Roma, la coop(pola) e le ‘ndrine
Quando si parla di ‘ndrangheta e di operazioni che smantellano le cosche bisogna fermarsi a riflettere, a leggere bene le carte e a passare al setaccio le parole degli inquirenti. La maxi operazione che ha portato a 31 arresti nella capitale non va archiviata come l’ennesima retata. Perché il gruppo criminale originario di San Luca individuato dopo la morte del boss Vincenzo Femia del 24 gennaio 2013 secondo gli inquirenti non sono aveva rapporti con la coop Edera – già coinvolta nell’indagine su Mafia capitale – ma era anche in grado di trattare alla pari con i più agguerriti cartelli di narcos colombiani, con emissari in Colombia e Marocco e un’affidabilità tale da rendere il clan determinato a monopolizzare il mercato della droga capitolino con un giro d’affari di decine di milioni di euro che poi sarebbe finito nel circuito legale dell’economia, come abbiamo più volte spiegato in questo blog.

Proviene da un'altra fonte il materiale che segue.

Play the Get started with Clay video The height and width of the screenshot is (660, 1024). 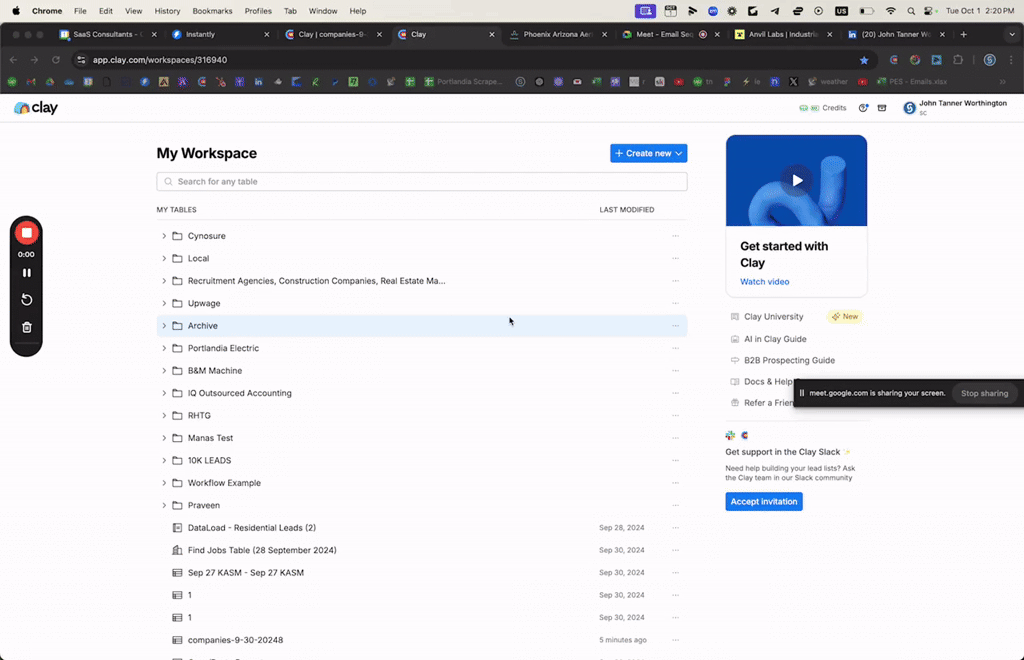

D’altronde, l’impiego di 450 tra militari dellaGuardia di Finanza e agenti della Polizia di Stato e diversi magistrati coadiuvati da elicotteri, unità cinofile e la collaborazione con le questure di diverse città (da Reggio Calabria a Bologna, da Torino a Genova) e di reparti speciali, polizia scientifica, baschi verdi della Gdf e nucleo investigativo centrale della polizia penitenziaria non si muovono per una “normale” indagine di ‘ndrangheta. Tanto che in un covo è stato scoperto un vero e proprio manuale delle affiliazioni scritto in codice e una serie di sofisticate apparecchiature anti intercettazioni. «Fa riflettere questa dualità di un’organizzazione antica che segue ritiarcaici e comunica con gli strumenti piùsofisticati», dicono gli inquirenti.

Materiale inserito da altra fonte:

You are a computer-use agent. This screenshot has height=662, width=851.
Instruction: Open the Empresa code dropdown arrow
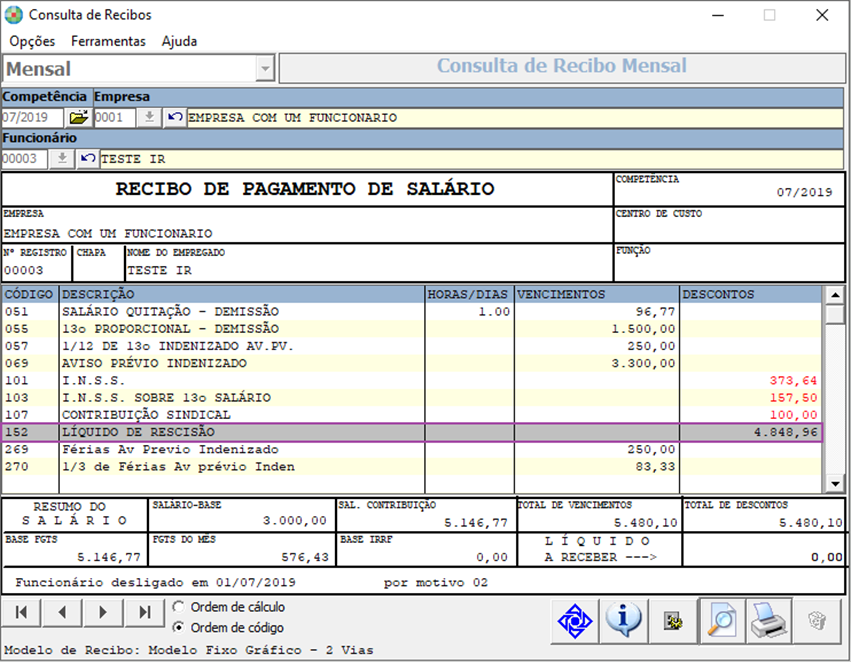pyautogui.click(x=149, y=117)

Tutto è partito da un omicidio e dalla preziosa testimonianza di un collaboratore di giustizia, Gianni Cretarola, secondo cui «la cooperativa Edera era disponibile per la solo formale assunzione di ’ndranghetisti», che così potevano ottenere benefici alternativi alla detenzione (come lo stesso Cretarola). Per il sostituto procuratore antimafia Michele Prestipino «a Roma la ’ndrangheta è presente perché è considerata strategica ma non si può dire che ci sia una presenza stabilizzata con una “locale” come al Nord Italia. Certo, l’operazione dimostra che, come diciamo sempre, fuori dalla Calabria le piazze sono per la ’ndrangheta sono utili non solo per l’espansione ma strategiche per
accumulare ricchezze e potere criminale».

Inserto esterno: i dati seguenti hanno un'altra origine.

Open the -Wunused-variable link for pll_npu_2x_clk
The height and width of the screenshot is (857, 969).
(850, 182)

E se fosse stato questo il loro “errore”? E se fosse stata l’eccessiva voracità dei componenti del clan a renderli “pericolosi” anche per le altre famiglie di ‘ndrangheta che operano a Roma? Gli omicidi – la ‘ndrangheta lo sa bene – sono pericolosi perché attirano gli sbirri e i giornalisti. Lo dice bene lo stesso Prestipino: «L’omicidio Femia ad opera di un commando formato da Massimiliano Sestito, Francesco Pizzata, Antonio Pizzata e lo stesso Gianni Cretarola ha segnato un punto di non ritorno per la ‘ndrangheta a Roma. Se da una parte infatti l’esecuzione ha risolto un problema per le cosche di San Luca, dall’altra ha consentito a noi investigatori, in meno di due anni, di scoprire le dinamiche criminali che erano alla base dell’omicidio stesso». Non sarebbe la prima volta che la morte di un boss scomodo fa scoprire il vaso di Pandora.